---------- Selected text ----------

Debian GNU/Linux comes with ABSOLUTELY NO WARRANTY, to the extent
permitted by applicable law.

NOTICE: the software on this Raspberry Pi has not been fully configured. Please run 'sudo raspi-config'

pi@raspberrypi ~ $

Select the first option so you can take full advantage of your card. Exit the program and then allow it to reboot.

Log back in as you did before.

pi@raspberrypi ~ $ df -h
Filesystem      Size  Used Avail Use% Mounted on
rootfs           15G  2.4G   12G  18% /
/dev/root        15G  2.4G   12G  18% /
devtmpfs         87M     0   87M   0% /dev
tmpfs            19M  224K   18M   2% /run
tmpfs           5.0M     0  5.0M   0% /run/lock
tmpfs            37M     0   37M   0% /run/shm
/dev/mmcblk0p1   56M   19M   37M  34% /boot

Check out what space you have.

Run raspi-config again for changing other options that you might want to change.  You probably want to change your hostname and password for sure.

Bring the system up to date with:

$ sudo apt-get update
$ sudo apt-get upgrade

$ sudo apt-get dist-upgrade
Reading package lists... Done
Building dependency tree      
Reading state information... Done
Calculating upgrade... Done
0 upgraded, 0 newly installed, 0 to remove and 0 not upgraded.

Now install the remote viewing server.

$ sudo apt-get install xrdp

See if you can attach to the pi. From a computer run your remote desktop viewer program. Set the ip with what you found earlier and use user will be pi.

 If you changed your password, you will need to use the new password here to log in.

 One neat thing about this is it saves you from having to purchase a monitor and hdmi cables for your pi.

You can exit out of the rdp software as we will go back to the command line. Now we get into the more advanced stuff. We to get into some network configuration. Let's see what alread is there.

---------- Extracted entries ----------

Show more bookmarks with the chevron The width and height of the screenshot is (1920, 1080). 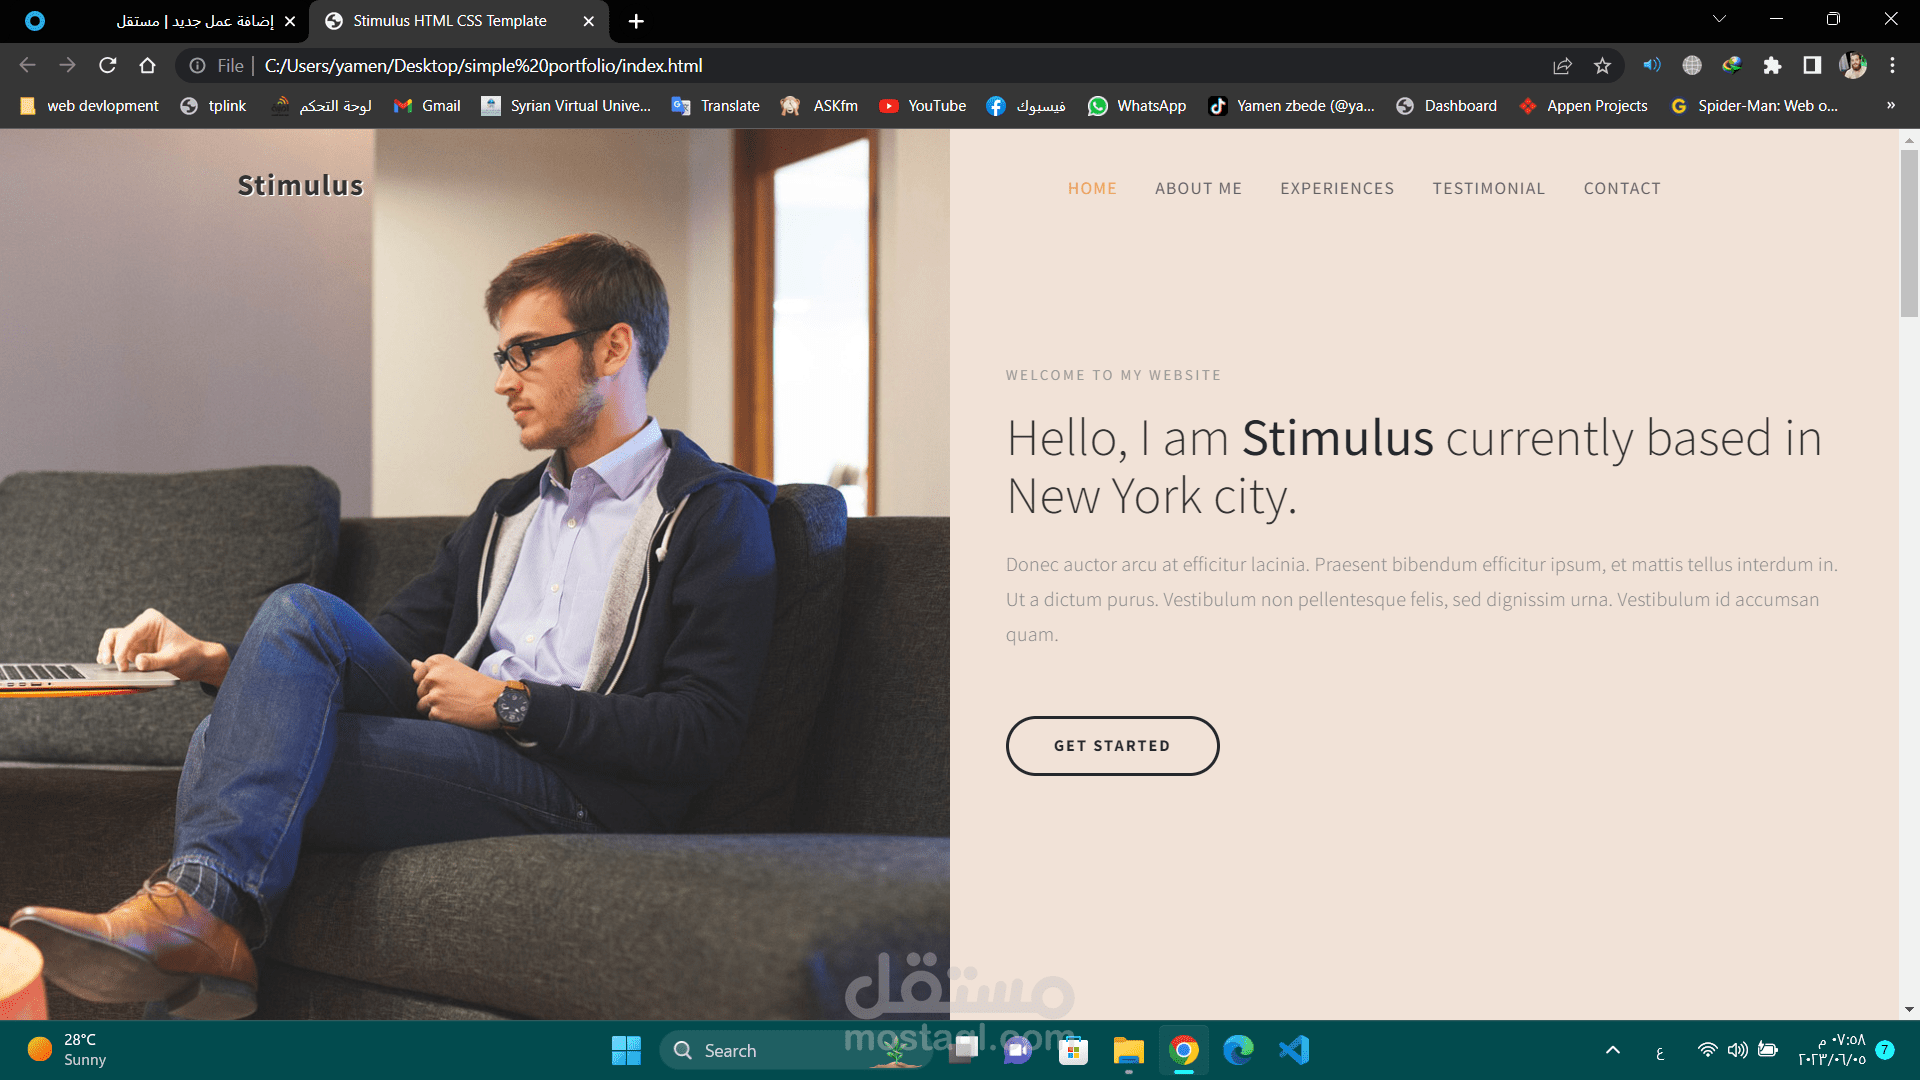[x=1890, y=105]
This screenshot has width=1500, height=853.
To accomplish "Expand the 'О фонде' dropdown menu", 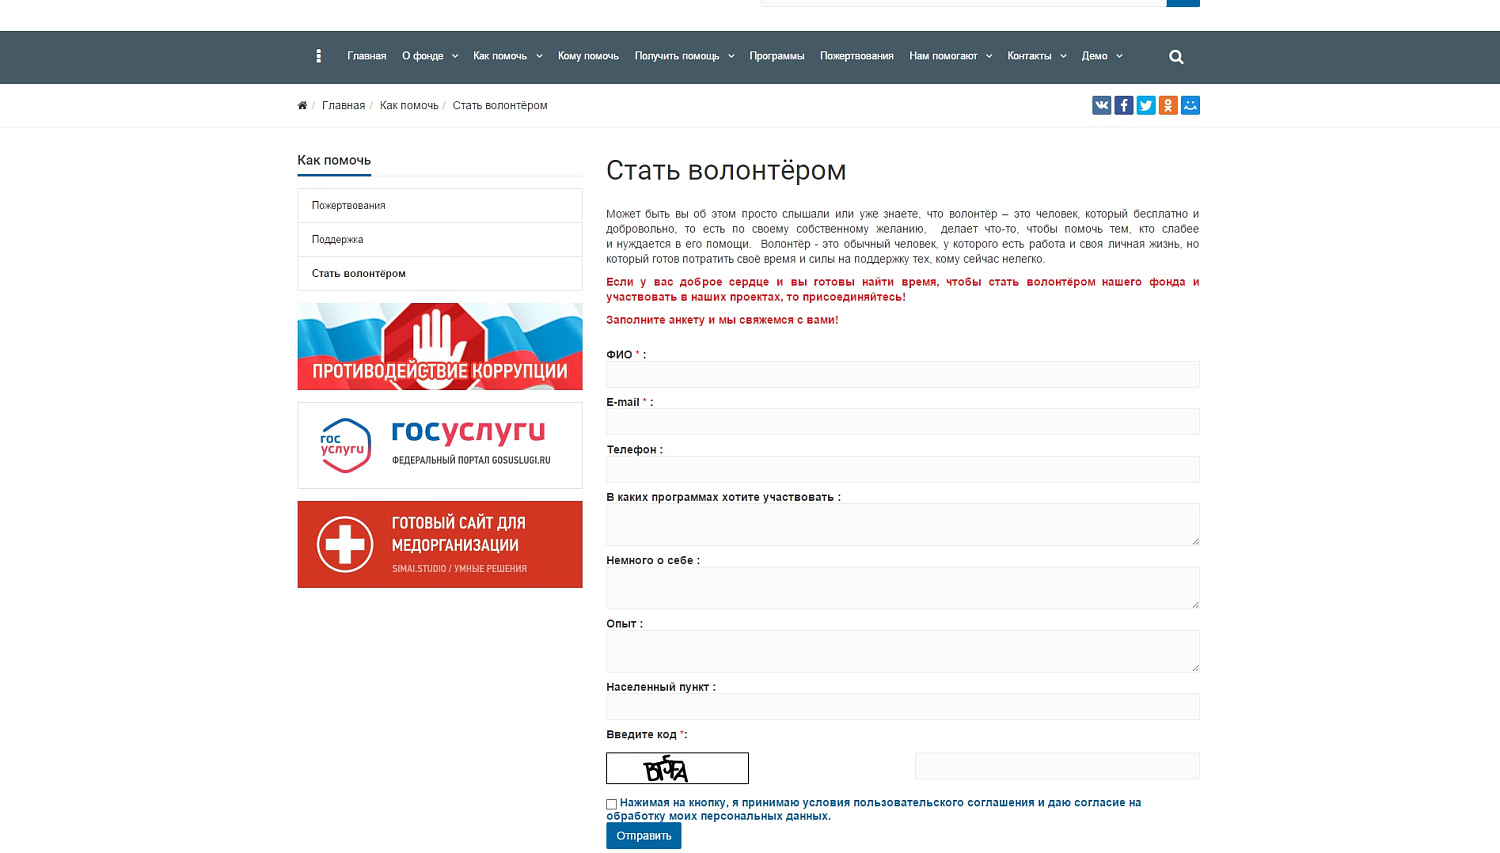I will tap(430, 56).
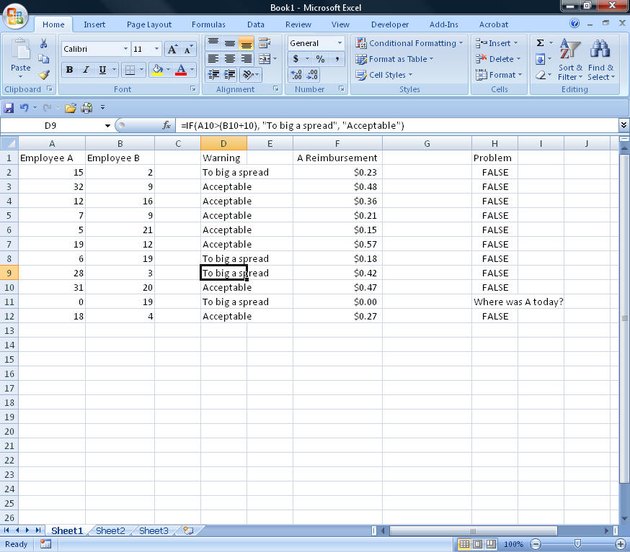
Task: Switch to Sheet2 tab
Action: pyautogui.click(x=110, y=531)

----------

:: Tasks to complete ::
(1) Translate this sentence from the Raspberry Pi setup guide into Spanish: "One neat thing about this is it saves you from having to purchase a monitor and hdmi cables for your pi."
(2) Decide whether each statement agrees with the Raspberry Pi setup guide, and for each one give yes or no along with the deciding words quoted from the guide.
(a) The remote viewing server is installed with apt-get.
(b) After a password change, the original password is still used to log in through the remote desktop viewer.
(c) The dist-upgrade run upgraded at least one package.
(3) Continue the Raspberry Pi setup guide from the point where it stops, picking up with the network configuration step.

:: Answers in order ::
(1) Algo práctico de esto es que te ahorra tener que comprar un monitor y cables HDMI para tu Pi.

(2)
(a) Yes: "$ sudo apt-get install xrdp"
(b) No: "If you changed your password, you will need to use the new password here to log in."
(c) No: "0 upgraded, 0 newly installed, 0 to remove and 0 not upgraded."

(3)
Before installing wireless nic

$ sudo aptitude install wicd-curses

$ cat /etc/network/interfaces
$ cat /etc/network/interfaces
auto lo
iface lo inet loopback

auto eth0
iface eth0 inet dhcp

auto wlan0
iface wlan0 inet dhcp
        wireless-essid robotland
        wireless-mode Managed
# wpa-conf /etc/wpa_supplicant/wpa_supplicant.conf

 $ sudo cat /etc/wpa_supplicant/wpa_supplicant.conf
ctrl_interface=DIR=/var/run/wpa_supplicant GROUP=netdev

 $ iwconfig
lo        no wireless extensions.

eth0      no wireless extensions.

After installing wireless nic

$ iwconfig
wlan0     unassociated  Nickname:"<WIFI@REALTEK>"
          Mode:Managed  Frequency=2.412 GHz  Access Point: Not-Associated  
          Retry:off   RTS thr:off   Fragment thr:off
          Power Management:off
          Link Quality:0  Signal level:0  Noise level:0
          Rx invalid nwid:0  Rx invalid crypt:0  Rx invalid frag:0
          Tx excessive retries:0  Invalid misc:0   Missed beacon:0

lo        no wireless extensions.

eth0      no wireless ext

What's around you?

$ sudo iwlist wlan0 scan
wlan0     Scan completed :
          Cell 01 - Address: AC:5D:10:F5:51:A9
                    Protocol:IEEE 802.11bg
                    Frequency:2.442 GHz (Channel 7)
                    Encryption key:on
                    Bit Rates:54 Mb/s

Reset connection.

$ sudo ifdown wlan0

$ sudo ifdown wlan0

or sudo reboot

Setup a router to see the pi picks up and ipaddress.

Now comes the fun part.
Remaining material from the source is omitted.